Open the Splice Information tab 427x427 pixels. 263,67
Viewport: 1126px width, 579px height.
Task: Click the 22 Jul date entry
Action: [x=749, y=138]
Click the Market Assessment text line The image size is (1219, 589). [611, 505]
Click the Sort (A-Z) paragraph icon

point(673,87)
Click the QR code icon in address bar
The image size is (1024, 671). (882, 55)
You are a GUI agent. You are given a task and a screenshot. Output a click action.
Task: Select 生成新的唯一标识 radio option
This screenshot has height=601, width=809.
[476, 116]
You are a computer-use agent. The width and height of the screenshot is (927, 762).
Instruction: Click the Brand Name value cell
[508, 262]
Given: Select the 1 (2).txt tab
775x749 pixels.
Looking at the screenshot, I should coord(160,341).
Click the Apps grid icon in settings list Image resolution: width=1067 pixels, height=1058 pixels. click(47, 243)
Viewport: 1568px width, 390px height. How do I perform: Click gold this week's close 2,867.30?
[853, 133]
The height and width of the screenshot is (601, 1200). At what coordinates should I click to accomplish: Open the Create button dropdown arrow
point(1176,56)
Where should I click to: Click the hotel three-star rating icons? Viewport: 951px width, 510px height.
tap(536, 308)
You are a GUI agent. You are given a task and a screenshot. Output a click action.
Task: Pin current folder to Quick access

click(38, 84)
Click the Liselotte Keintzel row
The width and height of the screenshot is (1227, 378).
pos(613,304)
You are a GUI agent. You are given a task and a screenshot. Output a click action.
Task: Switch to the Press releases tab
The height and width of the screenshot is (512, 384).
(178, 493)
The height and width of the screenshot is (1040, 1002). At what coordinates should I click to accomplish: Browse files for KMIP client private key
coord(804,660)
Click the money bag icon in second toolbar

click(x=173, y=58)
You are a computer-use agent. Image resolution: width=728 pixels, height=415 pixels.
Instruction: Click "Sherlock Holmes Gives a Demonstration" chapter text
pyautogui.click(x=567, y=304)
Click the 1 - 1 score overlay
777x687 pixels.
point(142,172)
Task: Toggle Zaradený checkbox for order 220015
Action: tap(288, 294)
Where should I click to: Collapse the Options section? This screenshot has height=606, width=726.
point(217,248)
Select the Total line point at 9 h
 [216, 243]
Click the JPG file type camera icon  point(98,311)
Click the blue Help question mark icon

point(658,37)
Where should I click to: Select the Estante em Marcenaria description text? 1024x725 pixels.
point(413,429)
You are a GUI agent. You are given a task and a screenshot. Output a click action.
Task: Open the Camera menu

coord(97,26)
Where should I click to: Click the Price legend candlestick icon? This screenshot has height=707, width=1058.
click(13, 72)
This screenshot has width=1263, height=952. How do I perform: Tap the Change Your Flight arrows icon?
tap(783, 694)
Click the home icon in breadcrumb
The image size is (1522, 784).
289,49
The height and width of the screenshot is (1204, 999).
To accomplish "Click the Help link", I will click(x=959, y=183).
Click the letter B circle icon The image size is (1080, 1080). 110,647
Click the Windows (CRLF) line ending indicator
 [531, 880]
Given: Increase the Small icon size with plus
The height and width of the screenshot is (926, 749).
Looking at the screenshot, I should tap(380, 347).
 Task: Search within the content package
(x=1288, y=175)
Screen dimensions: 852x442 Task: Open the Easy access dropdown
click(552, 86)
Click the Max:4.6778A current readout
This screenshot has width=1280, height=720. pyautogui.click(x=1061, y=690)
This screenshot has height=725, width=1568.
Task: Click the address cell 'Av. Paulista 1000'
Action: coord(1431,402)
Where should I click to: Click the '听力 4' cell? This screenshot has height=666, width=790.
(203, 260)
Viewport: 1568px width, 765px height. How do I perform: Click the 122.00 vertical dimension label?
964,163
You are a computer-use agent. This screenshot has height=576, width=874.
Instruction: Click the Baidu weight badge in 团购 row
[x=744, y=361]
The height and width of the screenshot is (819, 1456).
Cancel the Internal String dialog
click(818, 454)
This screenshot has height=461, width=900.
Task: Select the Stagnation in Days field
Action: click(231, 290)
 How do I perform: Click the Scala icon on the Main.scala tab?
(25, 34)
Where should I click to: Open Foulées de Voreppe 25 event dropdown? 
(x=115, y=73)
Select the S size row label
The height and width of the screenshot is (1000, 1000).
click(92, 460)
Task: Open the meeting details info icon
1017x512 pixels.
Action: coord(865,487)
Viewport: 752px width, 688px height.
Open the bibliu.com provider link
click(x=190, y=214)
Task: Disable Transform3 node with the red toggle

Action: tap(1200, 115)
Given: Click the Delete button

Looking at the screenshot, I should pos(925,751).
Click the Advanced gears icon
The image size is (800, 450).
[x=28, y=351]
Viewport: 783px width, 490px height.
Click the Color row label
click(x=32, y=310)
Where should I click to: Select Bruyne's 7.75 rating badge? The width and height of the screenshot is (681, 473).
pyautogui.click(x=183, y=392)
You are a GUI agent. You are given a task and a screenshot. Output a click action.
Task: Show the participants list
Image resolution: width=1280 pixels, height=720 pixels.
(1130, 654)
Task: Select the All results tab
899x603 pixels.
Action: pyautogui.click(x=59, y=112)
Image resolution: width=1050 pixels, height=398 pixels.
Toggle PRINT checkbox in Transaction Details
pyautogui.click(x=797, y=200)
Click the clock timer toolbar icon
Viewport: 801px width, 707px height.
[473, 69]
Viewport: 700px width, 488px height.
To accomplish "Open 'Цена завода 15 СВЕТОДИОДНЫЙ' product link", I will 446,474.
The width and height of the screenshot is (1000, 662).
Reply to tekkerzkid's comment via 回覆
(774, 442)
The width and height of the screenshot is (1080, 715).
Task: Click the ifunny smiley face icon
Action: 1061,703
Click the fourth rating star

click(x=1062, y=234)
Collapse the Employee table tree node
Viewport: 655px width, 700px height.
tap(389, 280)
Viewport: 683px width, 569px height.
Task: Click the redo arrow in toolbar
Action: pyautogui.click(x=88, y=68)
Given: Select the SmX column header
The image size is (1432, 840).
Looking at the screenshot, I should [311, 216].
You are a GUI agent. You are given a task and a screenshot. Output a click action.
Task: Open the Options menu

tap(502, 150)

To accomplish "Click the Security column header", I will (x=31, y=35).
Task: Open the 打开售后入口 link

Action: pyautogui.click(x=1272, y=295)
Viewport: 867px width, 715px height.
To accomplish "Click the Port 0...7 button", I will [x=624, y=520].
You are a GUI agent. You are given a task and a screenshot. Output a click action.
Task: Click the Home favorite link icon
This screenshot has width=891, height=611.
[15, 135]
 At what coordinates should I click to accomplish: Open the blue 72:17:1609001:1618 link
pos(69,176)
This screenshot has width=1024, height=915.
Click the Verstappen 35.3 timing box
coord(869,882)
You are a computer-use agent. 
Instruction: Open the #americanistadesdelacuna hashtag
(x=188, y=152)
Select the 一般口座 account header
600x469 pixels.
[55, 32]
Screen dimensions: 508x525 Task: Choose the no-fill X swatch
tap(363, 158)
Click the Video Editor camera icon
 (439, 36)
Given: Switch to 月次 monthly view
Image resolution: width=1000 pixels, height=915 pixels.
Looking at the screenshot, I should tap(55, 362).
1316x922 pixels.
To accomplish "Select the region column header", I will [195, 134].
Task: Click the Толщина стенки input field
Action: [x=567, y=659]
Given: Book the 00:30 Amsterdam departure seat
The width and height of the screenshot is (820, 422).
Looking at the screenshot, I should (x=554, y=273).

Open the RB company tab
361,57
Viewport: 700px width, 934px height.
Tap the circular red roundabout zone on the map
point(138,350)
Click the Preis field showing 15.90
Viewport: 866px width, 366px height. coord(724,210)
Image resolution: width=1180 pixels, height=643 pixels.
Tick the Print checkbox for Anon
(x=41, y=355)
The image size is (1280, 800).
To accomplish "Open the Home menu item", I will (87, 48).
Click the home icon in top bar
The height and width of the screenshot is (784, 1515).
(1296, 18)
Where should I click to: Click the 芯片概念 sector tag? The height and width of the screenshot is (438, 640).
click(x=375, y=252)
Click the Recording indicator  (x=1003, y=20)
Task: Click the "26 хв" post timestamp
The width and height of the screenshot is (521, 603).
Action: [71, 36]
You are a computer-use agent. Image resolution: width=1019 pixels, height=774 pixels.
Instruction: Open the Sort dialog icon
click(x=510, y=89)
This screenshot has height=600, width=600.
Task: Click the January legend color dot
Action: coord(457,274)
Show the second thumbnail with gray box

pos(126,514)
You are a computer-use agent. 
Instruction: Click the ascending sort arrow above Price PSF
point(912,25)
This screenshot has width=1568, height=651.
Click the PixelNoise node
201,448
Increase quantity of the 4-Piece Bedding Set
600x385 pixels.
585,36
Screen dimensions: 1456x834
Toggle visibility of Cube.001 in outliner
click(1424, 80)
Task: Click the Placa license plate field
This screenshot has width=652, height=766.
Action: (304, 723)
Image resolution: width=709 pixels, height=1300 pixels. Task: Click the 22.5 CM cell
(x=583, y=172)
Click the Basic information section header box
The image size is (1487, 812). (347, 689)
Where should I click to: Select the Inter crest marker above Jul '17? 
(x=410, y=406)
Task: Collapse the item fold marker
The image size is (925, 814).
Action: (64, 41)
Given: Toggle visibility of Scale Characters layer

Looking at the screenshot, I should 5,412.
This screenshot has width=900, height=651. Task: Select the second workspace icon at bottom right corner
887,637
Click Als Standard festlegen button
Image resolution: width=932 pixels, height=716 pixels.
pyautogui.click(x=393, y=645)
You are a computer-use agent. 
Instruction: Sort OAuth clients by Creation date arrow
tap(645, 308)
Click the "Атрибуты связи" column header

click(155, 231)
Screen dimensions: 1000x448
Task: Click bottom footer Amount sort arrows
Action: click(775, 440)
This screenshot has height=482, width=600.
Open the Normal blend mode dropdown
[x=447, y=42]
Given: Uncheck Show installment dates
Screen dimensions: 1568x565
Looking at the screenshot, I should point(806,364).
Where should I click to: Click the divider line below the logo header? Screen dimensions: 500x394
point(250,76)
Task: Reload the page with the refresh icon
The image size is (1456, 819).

* * * * * * * * *

* EXERCISE DETAILS:
Everything from the first line of the records through the line holding "Click the Apps" is to be transcribed exactly; leave out all other lines.

* ANSWER TO THE PROBLEM:
Open the Splice Information tab 427x427 pixels. 263,67
Viewport: 1126px width, 579px height.
Task: Click the 22 Jul date entry
Action: [x=749, y=138]
Click the Market Assessment text line The image size is (1219, 589). [611, 505]
Click the Sort (A-Z) paragraph icon

point(673,87)
Click the QR code icon in address bar
The image size is (1024, 671). (882, 55)
You are a GUI agent. You are given a task and a screenshot. Output a click action.
Task: Select 生成新的唯一标识 radio option
This screenshot has height=601, width=809.
[476, 116]
You are a computer-use agent. The width and height of the screenshot is (927, 762).
Instruction: Click the Brand Name value cell
[508, 262]
Given: Select the 1 (2).txt tab
775x749 pixels.
Looking at the screenshot, I should coord(160,341).
Click the Apps grid icon in settings list Image resolution: width=1067 pixels, height=1058 pixels. click(47, 243)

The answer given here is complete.